§ **Data items**:
****************************************

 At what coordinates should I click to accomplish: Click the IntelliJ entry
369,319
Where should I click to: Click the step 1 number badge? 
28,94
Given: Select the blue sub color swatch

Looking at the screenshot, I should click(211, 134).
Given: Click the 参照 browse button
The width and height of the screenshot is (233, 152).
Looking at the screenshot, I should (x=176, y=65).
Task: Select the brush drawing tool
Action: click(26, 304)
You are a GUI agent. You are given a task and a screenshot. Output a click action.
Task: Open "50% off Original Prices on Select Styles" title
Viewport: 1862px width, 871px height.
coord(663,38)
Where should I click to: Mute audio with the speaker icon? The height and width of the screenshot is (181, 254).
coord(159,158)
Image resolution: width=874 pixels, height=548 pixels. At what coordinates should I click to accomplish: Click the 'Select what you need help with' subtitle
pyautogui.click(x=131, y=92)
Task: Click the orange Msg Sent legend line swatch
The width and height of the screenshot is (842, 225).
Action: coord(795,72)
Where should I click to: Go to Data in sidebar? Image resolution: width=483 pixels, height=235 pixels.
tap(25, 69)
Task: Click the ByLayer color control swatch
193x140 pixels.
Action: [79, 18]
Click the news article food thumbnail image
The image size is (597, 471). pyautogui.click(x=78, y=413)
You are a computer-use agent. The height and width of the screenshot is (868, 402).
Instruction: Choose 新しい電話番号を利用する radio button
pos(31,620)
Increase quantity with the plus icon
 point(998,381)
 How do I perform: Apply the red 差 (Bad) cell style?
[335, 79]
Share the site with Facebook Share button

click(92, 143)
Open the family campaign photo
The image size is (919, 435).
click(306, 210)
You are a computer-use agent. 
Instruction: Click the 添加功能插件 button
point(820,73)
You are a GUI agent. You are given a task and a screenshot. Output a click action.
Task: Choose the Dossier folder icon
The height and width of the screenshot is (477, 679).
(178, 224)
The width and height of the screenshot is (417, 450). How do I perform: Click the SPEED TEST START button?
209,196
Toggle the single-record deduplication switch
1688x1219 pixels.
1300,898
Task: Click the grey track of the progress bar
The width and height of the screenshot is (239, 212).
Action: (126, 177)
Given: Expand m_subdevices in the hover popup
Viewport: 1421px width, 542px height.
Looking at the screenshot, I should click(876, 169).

****************************************

§ **TASK GOAL**:
Copy only the stretch running from the line containing "Task: Click the grey" to the final line of the entries, both ends included, exactly as it stands.

§ **TASK RESPONSE**:
Task: Click the grey track of the progress bar
The width and height of the screenshot is (239, 212).
Action: (126, 177)
Given: Expand m_subdevices in the hover popup
Viewport: 1421px width, 542px height.
Looking at the screenshot, I should click(876, 169).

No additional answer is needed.